De hecho, te diré más, la literatura es mil veces más excitante que cualquier película en la que se muestra mucho, pero se sugiere poco. Con las lecturas eróticas, “podemos dar rienda suelta a nuestra propia interpretación, recrear las escenas en nuestro cerebro como queramos, y eso tiene un componente erotizante mucho mayor, que consigue que nos excitemos, incluso lubricando o teniendo una erección”, explica Lisbeth Meré, sexóloga del Instituto Sexológico Murciano (ISM) de España en una artículo para Europa FM.

Es decir, que no solo nos ponemos a tono leyendo, sino que son ideas y escenarios que, luego, podemos rescatar para excitarnos todavía más. ‘Fora de norma’ hace eso. Llevarnos a una biblioteca donde dos tías tienen sexo mientras leen a Safo o follar en una playa con una persona que luego desaparece. Cada cual con su interés y su fetiche.

Porque si algo aspira a ser la literatura erótica de este libro, a diferencia de otros superventas centrados en prácticas sexuales de librillo, es a convertirse en un gran ventanal donde casi todo tiene cabida. Desde el sexo anal, hasta el onanismo o el género no binario. Personajes con los que podemos sentirnxs identificados o no, pero que exploran a su manera múltiples facetas de nuestra sexualidad.

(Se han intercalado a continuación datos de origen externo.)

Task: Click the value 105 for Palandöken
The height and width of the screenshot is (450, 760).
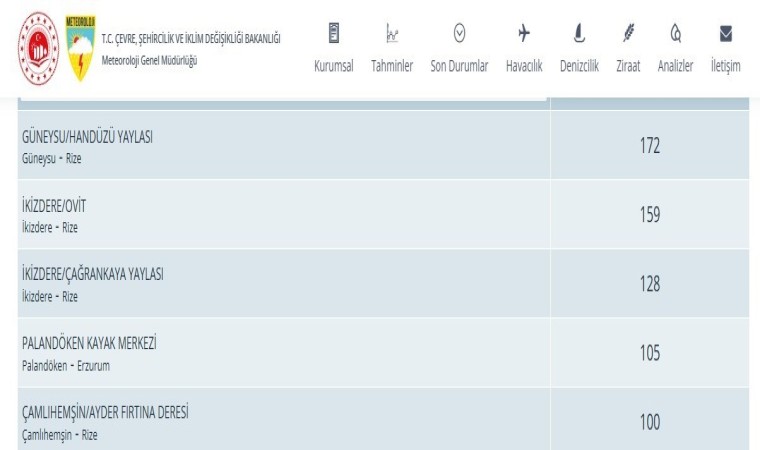Action: tap(650, 353)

Beneficios de leer libros eróticos

Pero, ¿por qué nos hace bien leer cosas eróticas y feministas? Según lxs especialistas en psicología y sexología, estas lecturas no solo nos desinhiben, sino que nos educan la mirada y, sobre todo, el deseo. ¿El resultado? Una libido disparada, que pasa de cero a cien en cuestión de segundos.

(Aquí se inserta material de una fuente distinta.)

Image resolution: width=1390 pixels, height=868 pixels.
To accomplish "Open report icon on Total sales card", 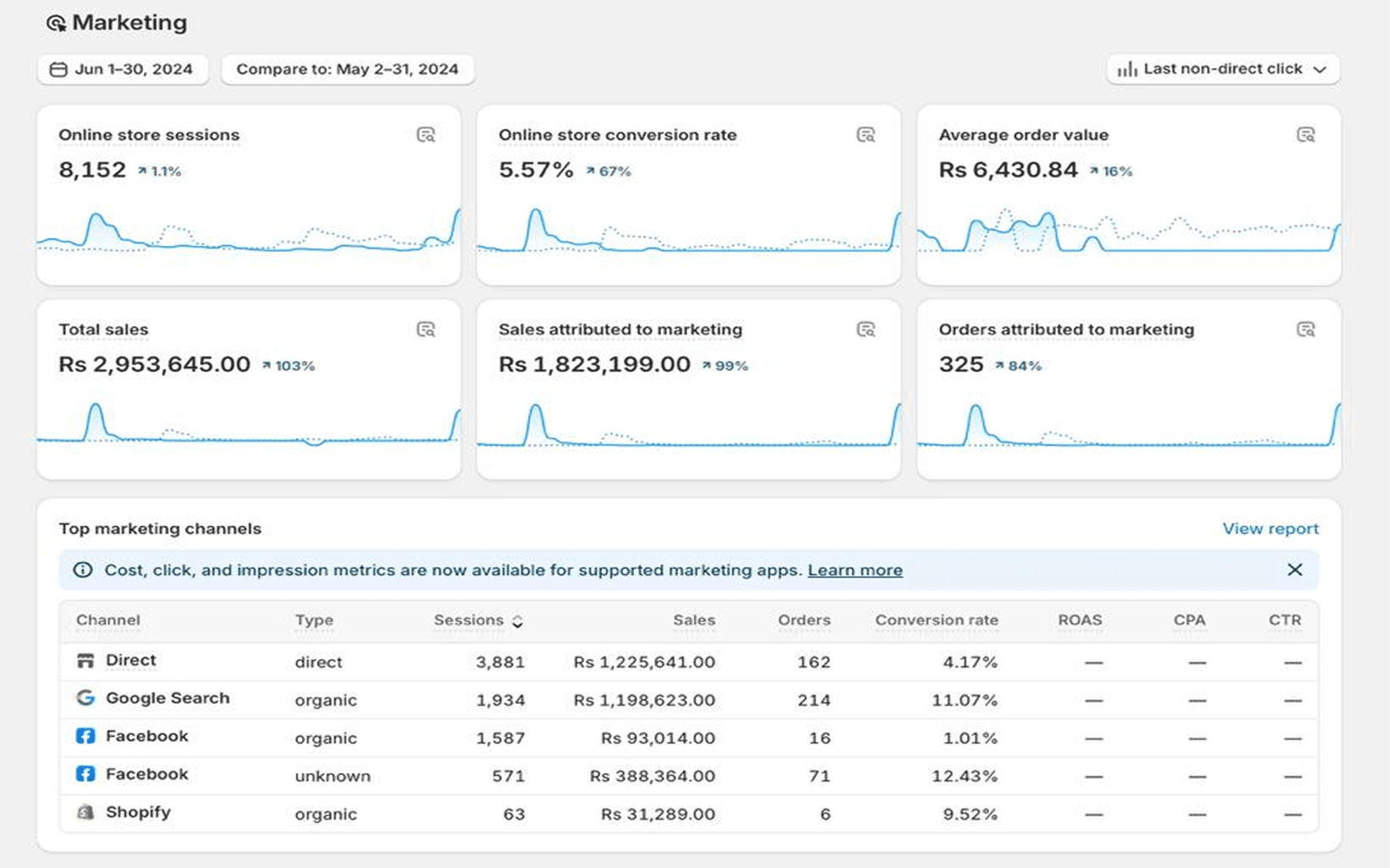I will (x=425, y=330).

Por ejemplo, después de leer una escenita sexual con satisfyer incluido y, si eres de las que todavía no tiene uno, ya te digo que no tardas ni un minuto en comprártelo para sentirte igual de caliente que la prota, cuya ambición es masturbarse mientras mantiene una conversación telefónica de lo más erótica. El relato en cuestión se llama 'Prefijo 0049', pero nosotrxs no podemos dejar pensar en cómo la protagonista no necesita recurrir al modelo coitocentrista para disfrutar de lo lindo. Al contrario, le vale con una conversación erótica, un satisfyer y, (aquí viene un pequeño spoiler) un sorprendente culilingus de su marido que, "por primera vez tiene expresión en la cara y no es de patata hervida". ¡Reto conseguido!

En definitiva, y por favor: no caigas en el aburrimiento, no en el sexo. Antes de que eso ocurra, dale rienda suelta a tu cerebro erótico y ponte a recrear, dónde tu quieras, esa escenita erótica que nadie puede quitarte ya de la cabeza. Y si es en una biblioteca, o en una oficina, o si prefieres en casa o con otros cuerpos y otras normas, está bien. Hay que probar y eso solo nos lo permiten las cosas "guarras", las "salvajes". Ahora quítale las comillas, porque no te harán falta.